Over the years, our train network has evolved from a humble two-line system into a convenient and reliable train network that spans over 230km across the whole of Singapore. The system map has been constantly updated to reflect the changes to the rail network, as well as accommodating newer train lines to fit into a map.
1990 – The North-South and East-West Lines
Recreation of the old Singapore MRT Map by Calvin Teo
The initial maps from the completion of the initial system in 1990 depict each bound as a separate colour to allow navigation into the train network, which was opened three years earlier in 1987.
Stations are coded based on the region they are in; E for East, W for West, N for North, C for City and M for Marina. The branch line stations are prefixed with the letter B.
The branch line was merged with the North-South Line in 1996 with the opening of the Woodlands Extension.
Mini Fact: The 9th station from the city centre are stations built with an additional platform to facilitate train withdrawals to the nearby train depot. It could be a mere coincidence but nevertheless an interesting fact.
2003 – North East Line, Changi Airport Extension and Dover Station
(Map from 2006 with the opening of Buangkok station)
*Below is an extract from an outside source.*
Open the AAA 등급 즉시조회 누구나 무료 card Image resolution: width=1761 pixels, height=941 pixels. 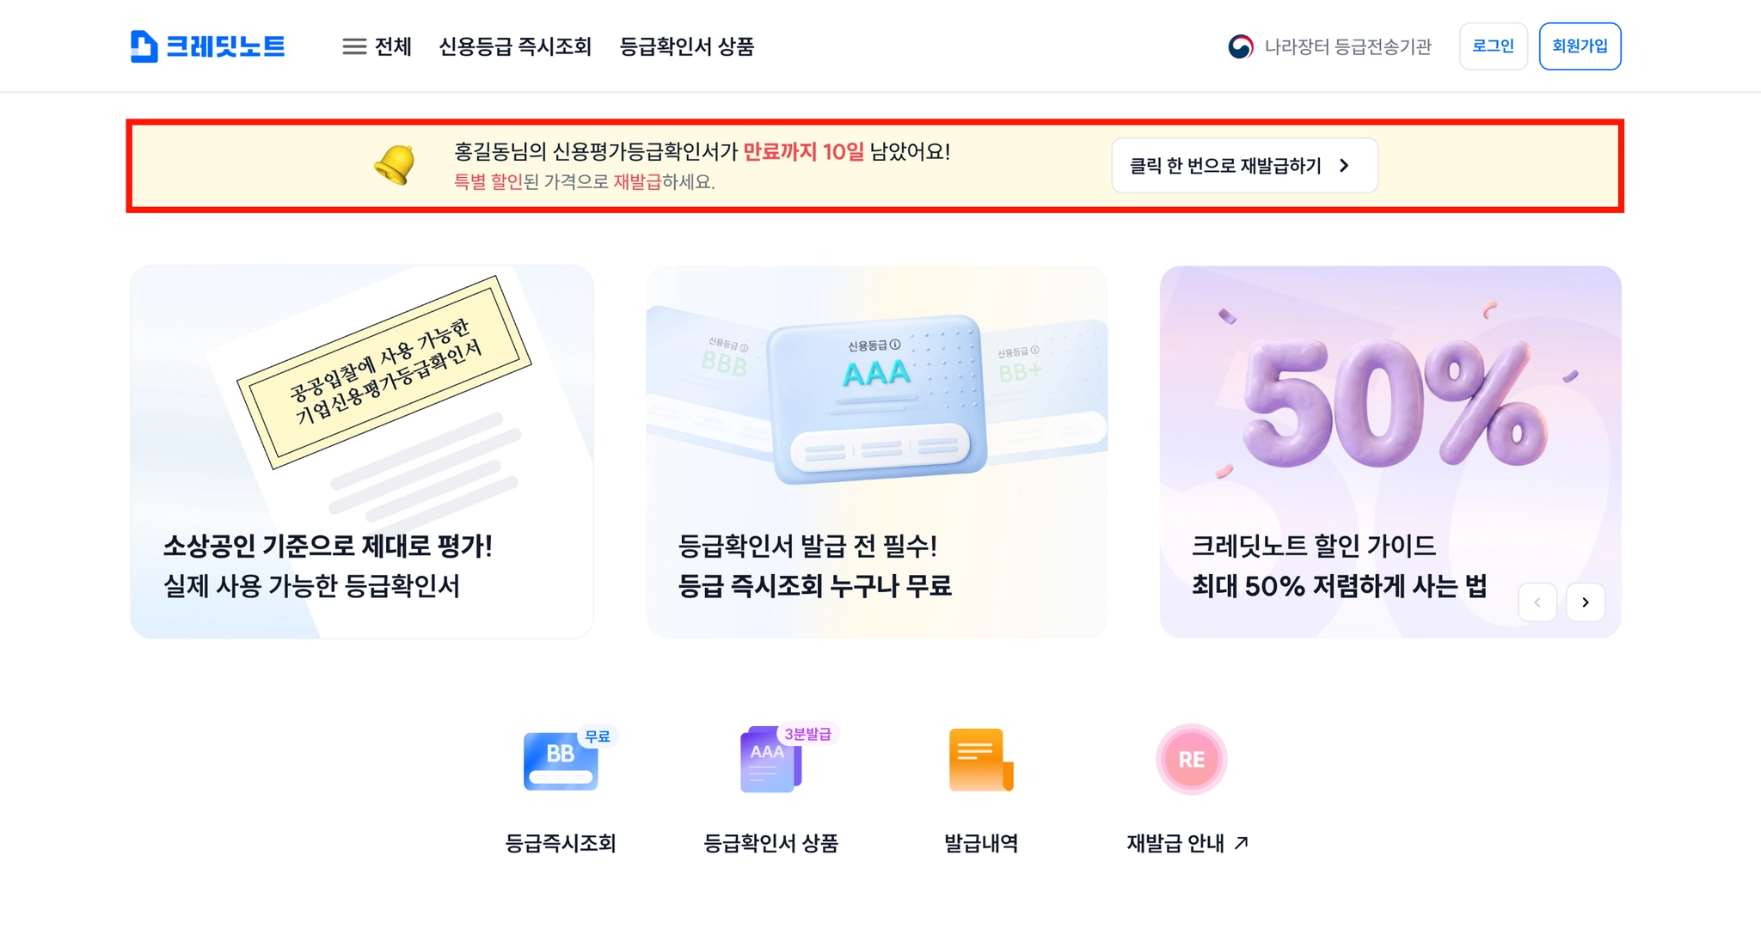[x=876, y=452]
The system map was revamped in 2002 to accommodate the new North East Line, as well as additional stations for the East-West Line. Lines were recoloured into a single colour and End-Destination Numbers were included to represent the direction of travel.
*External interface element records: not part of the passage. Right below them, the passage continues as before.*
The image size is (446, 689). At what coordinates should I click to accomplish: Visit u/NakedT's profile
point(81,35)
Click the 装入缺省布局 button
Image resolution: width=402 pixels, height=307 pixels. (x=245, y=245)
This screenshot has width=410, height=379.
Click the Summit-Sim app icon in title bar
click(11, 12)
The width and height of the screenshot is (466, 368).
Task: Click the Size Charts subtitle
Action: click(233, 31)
Stations were renumbered with a new prefix for each line, as well as the inclusion of the bus interchanges near stations. Dover station also opened and was tagged with the station code EW22.
From this map onwards, there were also reserved station codes placed into the map, giving hints of a new station that would open in the future along the existing lines. Three of the station codes are missing in this map, try to spot them!
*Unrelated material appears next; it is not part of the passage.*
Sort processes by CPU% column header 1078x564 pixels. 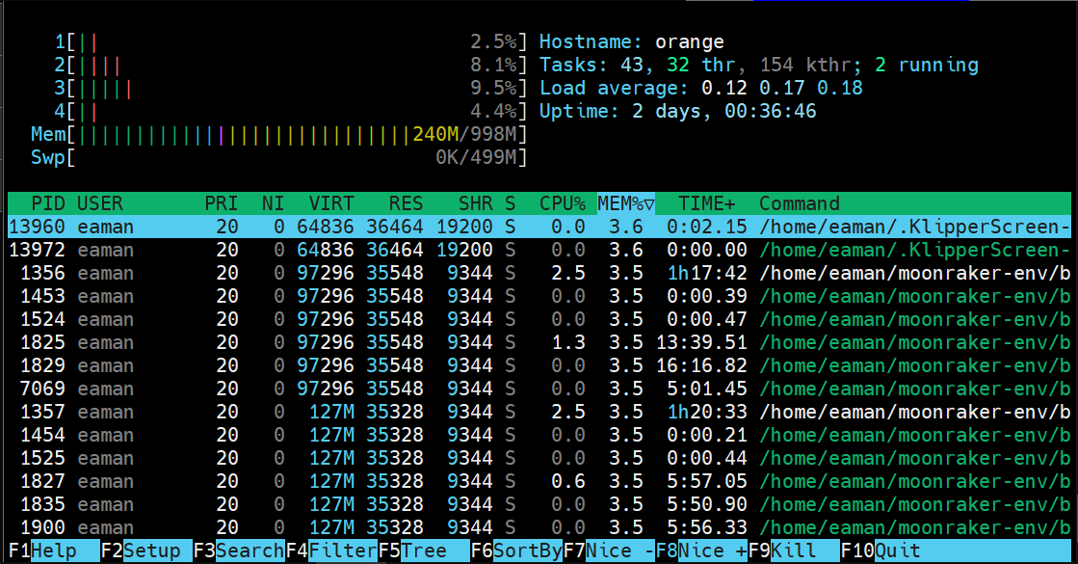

Learn more about the End-Destination Numbers in our previous post here:
Fun Fact Friday: End-Destination Numbers
Mini Fact: Expo and Changi Airport stations were initially coded as EW28 and EW29 respectively. However, there were plans to extend the East-West Line westwards with the Boon Lay Extension hence it was renumbered to CG1 and CG2 to represent the Changi Airport Extension.
2009 – The Circle Line
(Map from 2012 with the opening of the Circle Line Extension)
A fourth MRT line coloured orange was added into the system map. There were no significant changes to the system map during this period.
Mini Fact: Initially, text with the Circle Line orange background was coloured white across the whole system. It was subsequently updated in 2013 to allow clearer legibility of text on the orange background. The colour hue of the Circle Line was also changed from a bright orange to a darker orange to allow a better contrast on signages across the system.
2013 – Second revamp of the System Map with the Downtown Line
(Map from 2019 with the opening of the Downtown Line Phase 3, and closing of Ten Mile Junction LRT Station)
The Land Transport Authority consulted Transport Design Consultancy (TDC) as part of their long-term consultancy services to upgrade the existing branding of the entire train system.
The introduction of new out-of-station interchanges at Bukit Panjang, Newton and Tampines stations meant that a redesign was needed to include such information, thus a new station caplet design was implemented to improve the system map and wayfinding signage. There were also additional enhancements to existing glyph icons such as the new MRT and LRT pictograms, as well as the inclusion of stations near cruise centres.
Mini Fact: When TDC designed the new proposed system map, a grid system was utilised for the diagrams to follow. This allows the system map to not only be simplified, but also neat, allowing for an easier expansion to the system map.
2020 – The third revamp with the Thomson-East Coast Line
The system map was revamped yet again to make wayfinding easier and the addition of the Thomson-East Coast Line. The Circle Line will intuitively serve as a focal point in the new map to help commuters quickly orientate themselves and plan their journeys.
Additional contextual elements such as prominent landmarks on the system map will also help commuters identify their corresponding stations.
Station caplets are now prominently used as the identifying factor for the train network, as well as the reduced emphasis on certain pictograms such as the MRT and LRT icons, and the End-Destination Numbers.
Our version of the System Map
The SGTrains Train Network Map was designed to be closely related to the current system maps in stations but with slight improvements to it.
One of the small features that was included in our map is with the interchange nodes, where the link between the station nodes corresponds to how the station is linked in real life. Positioning the interchange nodes this way will help save a small amount of transfer time, which will greatly help if you need to rush for that last train!
Interchange nodes used to be part of our old system maps, which were a useful feature. A simplistic caplet design helps to simplify the system map, creating a cleaner look. At the end of the day, there is no correct way of designing a train system map – but we designers feel that these maps must convey the intent of our minds.